A study published in the latest open access journal PLOS Biology, showed that the drug named WAY-316606 had a dramatic stimulatory effect on human hair follicles donated by patients undergoing hair transplantation surgery.
Currently only two drugs, minoxidil and finasteride, are available for treatment of male-pattern balding (androgenetic alopecia), Xinhua reported citing researchers from the University of Manchester's Centre for Dermatology Research.
However, both agents have moderate side effects and often produce disappointing hair regrowth results. The only other option available to patients is hair transplantation surgery.
A new approach was to explore the molecular mechanisms of an old immunosuppressive drug, Cyclosporine A (CsA), commonly used as a crucial drug that suppresses transplant rejection and autoimmune diseases.
But it often has severe side-effects, the least serious of which is that it enhances cosmetically unwanted hair growth.

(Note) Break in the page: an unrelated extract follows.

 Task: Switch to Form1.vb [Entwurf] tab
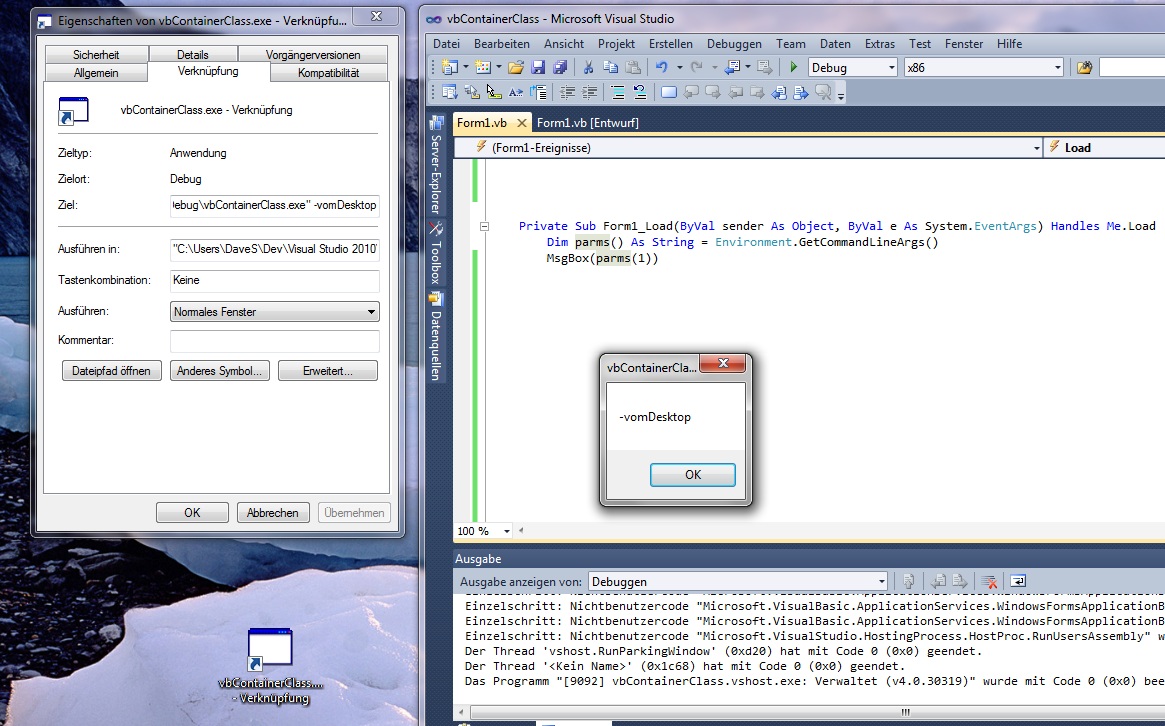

The team carried out a full gene expression analysis of isolated human scalp hair follicles treated with CsA, revealing that CsA reduces the expression of SFRP1, a protein that inhibits the development and growth of many tissues, including hair follicles.
This identified a completely novel mechanism of action of this old and widely used drug.

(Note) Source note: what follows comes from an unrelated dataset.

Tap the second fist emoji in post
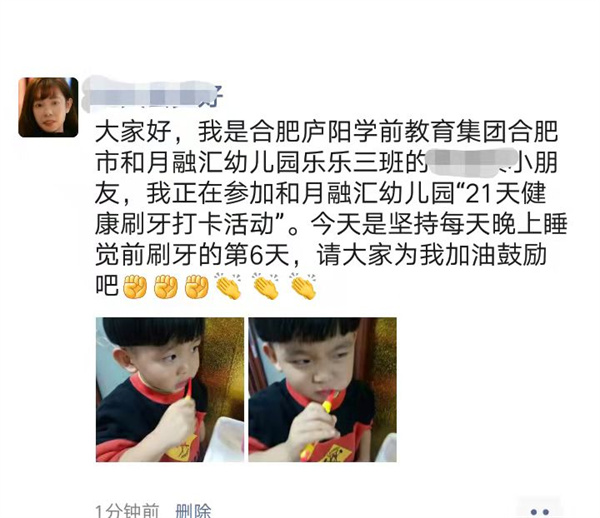 tap(166, 287)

They found that CsA often induced undesired hair growth in patients as it removed an inbuilt and potent molecular brake on human hair growth.
Then, Nathan Hawkshaw, a research Associate at The University of Manchester, and his colleague found that a compound originally developed to treat osteoporosis, called WAY-316606, targeted the same mechanism as CsA by specifically antagonising SFRP1.
When he treated hair follicles with the drug, the unrelated agent also effectively enhanced human hair growth like CsA.
The external application of WAY-316606 or similar compounds to balding human scalp may promote hair growth to the same magnitude as CsA or even better, but without its side effects, according to Hawkshaw.
"The fact this new agent, which had never even been considered in a hair loss context, promotes human hair growth is exciting because of its translational potential: it could one day make a real difference to people who suffer from hair loss," said Hawkshaw.